Have different way to enforce "rate limiting" vs "quotas"

malaporte commented 7 years ago

This is all up for discussion but I'm dropping the idea here so that we can, um, discuss it :)

This library can be used for both limiting the rate of requests based on certain attributes (for protection against misbehaving callers), and also to enforce quotas allocated to certain resources (think customers, individual users, etc.). Those are very similar, but rate limiting often is done on a per-second basis, whereas quotas can use much larger intervals like hours or days. I think we could benefit by using a different implementation for those.

In particular, for rate-limiting we might be able to do a proper job without having to actively share data between nodes (using Redis for example). If we can somehow have a mostly up to date value for the number of servers that are actively processing requests (this might prove tricky), we could use an in-memory storage that only remembers the metrics for the current second. Each node would only allow MAXQPS/NODECOUNT queries per second.

Then, since we'd be using shared storage only for quotas, we could space out the intervals where we push data to it, reducing the load on that central server.
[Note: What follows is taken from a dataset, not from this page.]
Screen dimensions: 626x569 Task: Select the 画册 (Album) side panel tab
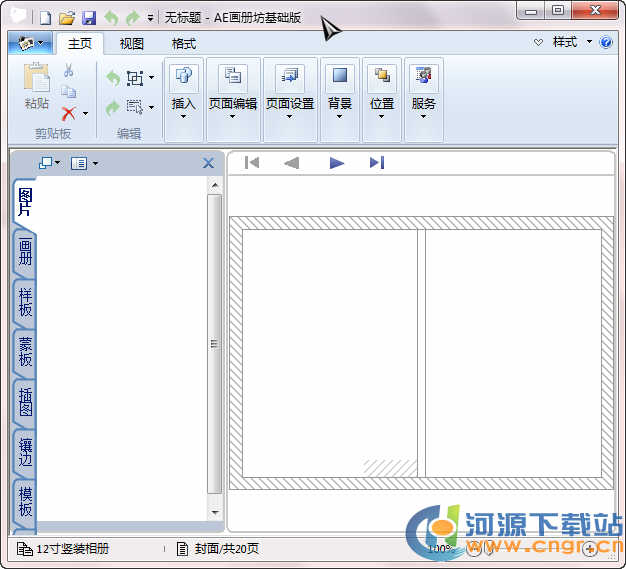25,254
Sytten commented 7 years ago

I like the idea. My only concern is mostly if we want to adapt the lib to have quotas and limits since we can already do both with limits. For example, if the user by some way determine the number of nodes (a count in redis for example) and then create a limit per 1s in an async storage that sync each 10s, it will never sync the limits (except maybe once when the cache sync with redis).
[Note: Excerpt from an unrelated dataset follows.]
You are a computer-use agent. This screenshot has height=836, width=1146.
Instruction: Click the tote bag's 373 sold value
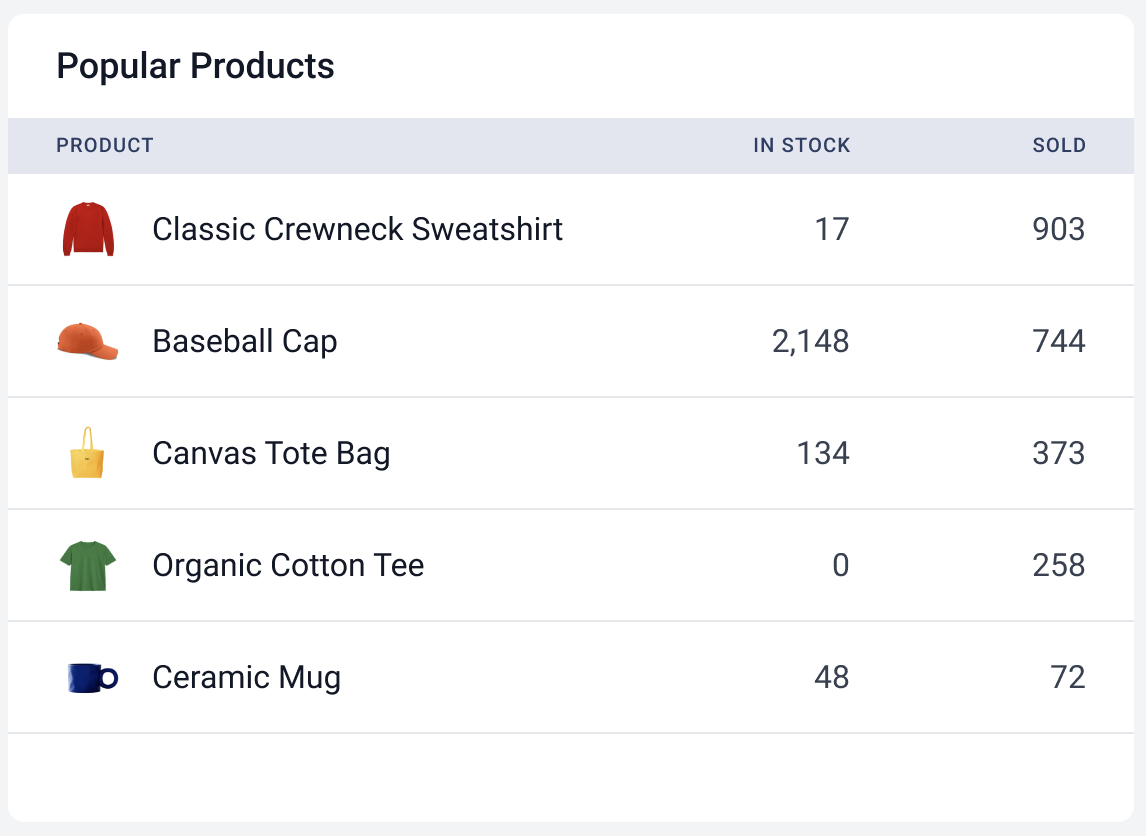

That being said, I always thought that it would be a good idea to know our neighbor nodes in the lib to create predictive models, so that count be a first step toward that.

malaporte commented 7 years ago

I know it kinda works with the current implementation, but maybe it's a bit on the heavy side just to limit a rate that is always expressed in "events per second"?

Sytten commented 7 years ago

I thought about it, if we have a good load balancer that would be fine. As to how to implement it, maybe each proxy should a GUID and a key in readi that expire after 2 min. Each minute each proxy reset the timeout and looks for all keys starting with proxy.node.* and store the value in memory. The quotas could be a child class of Limit, but it would be the same under the hood. The only difference being that it would not attempt to share the limit and that the capacity would be divide by the number of neighbors when verifying the limit total. @malaporte @pastjean @francistb What do you think?

malaporte commented 7 years ago

The more I think of it the more I realize that getting a good count for the number of active nodes will be tricky. For example, how do you avoid counting nodes that aren't registered in the load balancer? Or the ones behind another load balancer, if using an environment with a hot swap? Etc...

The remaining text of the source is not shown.